The honor was conferred on the Seattle, WA-based hospital during NPSF’s 2011 Patient Safety Congress for its notable actions addressing fall prevention and reduction.
“Falls threaten patients’ lives, safety and independence,” said NPSF president Diane C. Pinakiewicz, MBA. “They also have an enormous impact on the cost of health care. Harborview’s singular effort to reduce this preventable risk is a valuable public service and fully worthy of distinction.”
The Patient Safety Initiative is a collaboration of NPSF and NAPH. Launched in October 2009 with support of the Kaiser Permanente Community Benefit Fund, the program provides education, resources, and communication strategies that promote safer healthcare.
The award is given to a participating member in recognition of the successful implementation of an outstanding patient safety program and/or project that was created, executed, or advanced as part of their membership.
“NAPH is honored to recognize Harborview Medical Center for their leadership in advancing patient safety, and specifically, their commitment to eliminating patient falls,” said Linda Cummings, PhD, vice president for research/director of the National Public Health and Hospital Institute (NPHHI).
The Harborview Program
Harborview carried out a six month pilot program, which is now being rolled out hospital wide. The program endeavored to:
- Build the belief among staff that injuries from falls can be eliminated;
- Incorporate fall assessment discussion in daily rounds;
- Employ a fall prevention bundle for patients at risk for falls;
- Review medications for fall risk and adjust as indicated;
- Post fall data monthly on all care units;
- Consistently use a valid fall risk assessment tool and track compliance;
- Regularly communicate individualized information about patients at risk for injury from falls to all caregivers and hospital staff;
- Prevent falls and injuries with tools such as low beds with side rails, bed and chair alarms, one-to-one observation, non-skid slippers with treads on top and bottom, floor mats, and nurses walking patients with gait belts;
- Engage the entire hospital using data displays on units, discussion at organizational meetings, awareness education, and safety fairs;
- Engage both ancillary and medical staff in the process of fall and injury prevention, including hand offs between departments and assisting with identifying at-risk patients;
- Incorporate more celebration into the process by recognizing units for days between falls and reducing falls and related injuries.

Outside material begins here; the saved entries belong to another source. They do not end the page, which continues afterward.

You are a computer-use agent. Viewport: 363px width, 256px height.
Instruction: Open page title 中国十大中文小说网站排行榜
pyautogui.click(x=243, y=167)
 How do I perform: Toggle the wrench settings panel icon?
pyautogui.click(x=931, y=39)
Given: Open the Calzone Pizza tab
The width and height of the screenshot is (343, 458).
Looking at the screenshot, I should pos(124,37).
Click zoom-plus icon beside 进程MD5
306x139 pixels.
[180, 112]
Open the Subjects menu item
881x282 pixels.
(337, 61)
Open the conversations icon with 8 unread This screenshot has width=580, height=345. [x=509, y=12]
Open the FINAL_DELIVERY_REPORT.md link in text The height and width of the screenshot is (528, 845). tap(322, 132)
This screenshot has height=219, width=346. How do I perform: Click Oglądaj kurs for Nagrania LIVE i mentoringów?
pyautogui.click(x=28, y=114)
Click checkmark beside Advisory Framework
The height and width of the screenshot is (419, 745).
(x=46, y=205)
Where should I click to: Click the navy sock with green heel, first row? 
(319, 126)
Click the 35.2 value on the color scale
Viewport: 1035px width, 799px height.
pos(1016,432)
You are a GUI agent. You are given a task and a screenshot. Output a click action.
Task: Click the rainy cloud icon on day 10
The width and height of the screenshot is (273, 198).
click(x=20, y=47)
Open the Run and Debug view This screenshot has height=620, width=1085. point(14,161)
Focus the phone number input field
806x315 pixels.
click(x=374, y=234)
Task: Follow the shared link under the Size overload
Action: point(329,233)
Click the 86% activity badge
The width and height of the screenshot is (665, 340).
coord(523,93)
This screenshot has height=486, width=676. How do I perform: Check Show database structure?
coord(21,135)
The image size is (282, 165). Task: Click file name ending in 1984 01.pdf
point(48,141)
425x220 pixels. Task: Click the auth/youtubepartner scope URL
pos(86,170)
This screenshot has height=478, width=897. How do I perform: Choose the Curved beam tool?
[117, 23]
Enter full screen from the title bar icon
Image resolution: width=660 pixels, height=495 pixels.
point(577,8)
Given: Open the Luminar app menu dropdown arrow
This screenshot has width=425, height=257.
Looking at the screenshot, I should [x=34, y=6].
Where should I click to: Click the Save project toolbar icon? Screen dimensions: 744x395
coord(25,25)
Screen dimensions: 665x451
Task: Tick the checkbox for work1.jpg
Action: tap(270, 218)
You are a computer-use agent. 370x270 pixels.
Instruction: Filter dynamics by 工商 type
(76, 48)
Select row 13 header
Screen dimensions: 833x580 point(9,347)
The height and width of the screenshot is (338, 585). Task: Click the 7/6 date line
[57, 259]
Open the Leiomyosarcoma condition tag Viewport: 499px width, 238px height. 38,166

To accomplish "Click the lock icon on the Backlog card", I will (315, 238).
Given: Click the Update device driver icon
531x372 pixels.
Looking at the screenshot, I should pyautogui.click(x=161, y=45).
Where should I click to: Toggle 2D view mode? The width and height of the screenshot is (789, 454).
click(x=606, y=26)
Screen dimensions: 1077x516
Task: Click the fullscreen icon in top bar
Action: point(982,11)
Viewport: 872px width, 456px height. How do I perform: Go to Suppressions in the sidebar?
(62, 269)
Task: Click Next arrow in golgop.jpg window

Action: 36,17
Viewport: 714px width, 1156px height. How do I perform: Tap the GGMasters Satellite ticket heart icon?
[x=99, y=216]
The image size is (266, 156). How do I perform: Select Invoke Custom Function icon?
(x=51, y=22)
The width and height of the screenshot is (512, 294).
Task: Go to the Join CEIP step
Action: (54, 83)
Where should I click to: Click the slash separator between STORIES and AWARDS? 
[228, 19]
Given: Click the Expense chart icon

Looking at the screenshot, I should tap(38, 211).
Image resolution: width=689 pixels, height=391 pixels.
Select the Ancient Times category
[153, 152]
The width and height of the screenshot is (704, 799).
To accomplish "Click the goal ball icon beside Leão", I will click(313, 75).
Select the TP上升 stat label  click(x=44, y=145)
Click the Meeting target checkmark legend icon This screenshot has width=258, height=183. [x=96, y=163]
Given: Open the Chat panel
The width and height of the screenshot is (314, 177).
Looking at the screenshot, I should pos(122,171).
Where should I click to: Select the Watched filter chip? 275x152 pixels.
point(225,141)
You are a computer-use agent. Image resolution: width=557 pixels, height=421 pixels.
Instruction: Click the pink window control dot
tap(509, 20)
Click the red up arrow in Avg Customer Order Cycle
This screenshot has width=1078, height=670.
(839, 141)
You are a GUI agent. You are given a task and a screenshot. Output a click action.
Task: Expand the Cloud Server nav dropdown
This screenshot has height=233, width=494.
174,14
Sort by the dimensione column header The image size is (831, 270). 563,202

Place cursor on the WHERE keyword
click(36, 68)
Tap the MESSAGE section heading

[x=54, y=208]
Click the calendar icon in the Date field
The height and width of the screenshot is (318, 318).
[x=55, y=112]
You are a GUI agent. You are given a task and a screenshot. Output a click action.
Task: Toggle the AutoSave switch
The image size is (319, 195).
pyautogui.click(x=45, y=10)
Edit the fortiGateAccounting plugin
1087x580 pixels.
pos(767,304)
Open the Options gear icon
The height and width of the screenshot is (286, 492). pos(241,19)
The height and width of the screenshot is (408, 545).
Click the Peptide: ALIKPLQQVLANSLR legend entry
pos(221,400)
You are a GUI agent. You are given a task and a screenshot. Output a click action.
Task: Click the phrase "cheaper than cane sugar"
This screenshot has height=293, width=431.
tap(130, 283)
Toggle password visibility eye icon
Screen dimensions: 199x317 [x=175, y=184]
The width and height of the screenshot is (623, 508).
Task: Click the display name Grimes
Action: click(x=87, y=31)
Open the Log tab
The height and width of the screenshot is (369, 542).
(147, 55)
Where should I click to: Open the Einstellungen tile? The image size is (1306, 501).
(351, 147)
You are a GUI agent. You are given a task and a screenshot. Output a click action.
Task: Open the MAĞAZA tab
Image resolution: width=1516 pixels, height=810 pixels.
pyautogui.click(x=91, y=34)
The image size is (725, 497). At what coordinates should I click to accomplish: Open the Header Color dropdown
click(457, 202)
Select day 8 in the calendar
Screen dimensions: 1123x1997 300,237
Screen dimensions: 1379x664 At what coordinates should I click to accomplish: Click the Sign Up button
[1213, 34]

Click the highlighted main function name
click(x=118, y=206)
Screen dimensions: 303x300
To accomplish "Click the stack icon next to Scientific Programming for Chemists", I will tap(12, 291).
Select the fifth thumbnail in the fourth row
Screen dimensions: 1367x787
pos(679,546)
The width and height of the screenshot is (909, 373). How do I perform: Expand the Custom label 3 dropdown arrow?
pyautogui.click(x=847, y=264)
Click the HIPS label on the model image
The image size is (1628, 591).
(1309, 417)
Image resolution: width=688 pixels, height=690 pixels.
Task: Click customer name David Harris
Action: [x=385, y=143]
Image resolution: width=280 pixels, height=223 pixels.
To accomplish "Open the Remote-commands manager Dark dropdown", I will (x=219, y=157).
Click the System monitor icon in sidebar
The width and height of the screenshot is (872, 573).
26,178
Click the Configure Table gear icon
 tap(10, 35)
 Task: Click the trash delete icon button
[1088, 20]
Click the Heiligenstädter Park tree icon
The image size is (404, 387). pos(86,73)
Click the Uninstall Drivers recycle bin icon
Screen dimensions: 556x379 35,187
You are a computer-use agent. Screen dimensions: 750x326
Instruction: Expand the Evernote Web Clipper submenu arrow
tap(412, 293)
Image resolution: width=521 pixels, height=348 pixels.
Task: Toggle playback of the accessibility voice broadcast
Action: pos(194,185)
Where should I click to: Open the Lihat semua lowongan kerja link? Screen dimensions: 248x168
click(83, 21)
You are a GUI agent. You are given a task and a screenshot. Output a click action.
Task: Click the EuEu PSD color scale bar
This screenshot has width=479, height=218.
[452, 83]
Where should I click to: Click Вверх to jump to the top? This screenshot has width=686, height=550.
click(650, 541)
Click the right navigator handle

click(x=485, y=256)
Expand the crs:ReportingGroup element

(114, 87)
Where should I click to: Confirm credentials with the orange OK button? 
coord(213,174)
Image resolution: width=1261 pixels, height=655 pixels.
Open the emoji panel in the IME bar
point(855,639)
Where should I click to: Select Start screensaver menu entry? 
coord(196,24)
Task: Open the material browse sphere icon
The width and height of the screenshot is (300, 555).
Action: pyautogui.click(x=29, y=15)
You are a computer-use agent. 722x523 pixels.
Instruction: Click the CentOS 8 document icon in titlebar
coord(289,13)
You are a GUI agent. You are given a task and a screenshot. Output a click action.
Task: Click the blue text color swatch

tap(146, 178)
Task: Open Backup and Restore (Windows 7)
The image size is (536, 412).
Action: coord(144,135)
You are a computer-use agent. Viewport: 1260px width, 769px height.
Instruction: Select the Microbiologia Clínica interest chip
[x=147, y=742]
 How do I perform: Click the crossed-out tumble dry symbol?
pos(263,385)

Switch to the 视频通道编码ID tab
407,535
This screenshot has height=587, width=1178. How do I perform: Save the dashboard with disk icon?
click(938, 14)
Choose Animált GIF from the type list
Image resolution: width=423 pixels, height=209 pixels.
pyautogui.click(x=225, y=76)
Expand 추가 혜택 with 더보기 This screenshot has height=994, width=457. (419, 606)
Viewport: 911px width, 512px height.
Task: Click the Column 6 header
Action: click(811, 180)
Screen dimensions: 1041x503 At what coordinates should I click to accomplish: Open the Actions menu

At the end of the pilot phase, the number of falls decreased by nearly 40% on the trial unit and 23% hospital wide. This reduction was sustained over a seven month period. In this time frame, the pilot unit did not experience one fall that resulted in major harm, and the whole institution had two falls resulting in serious injury. The number of repeat fallers decreased by 38%, and that figure has continued to improve.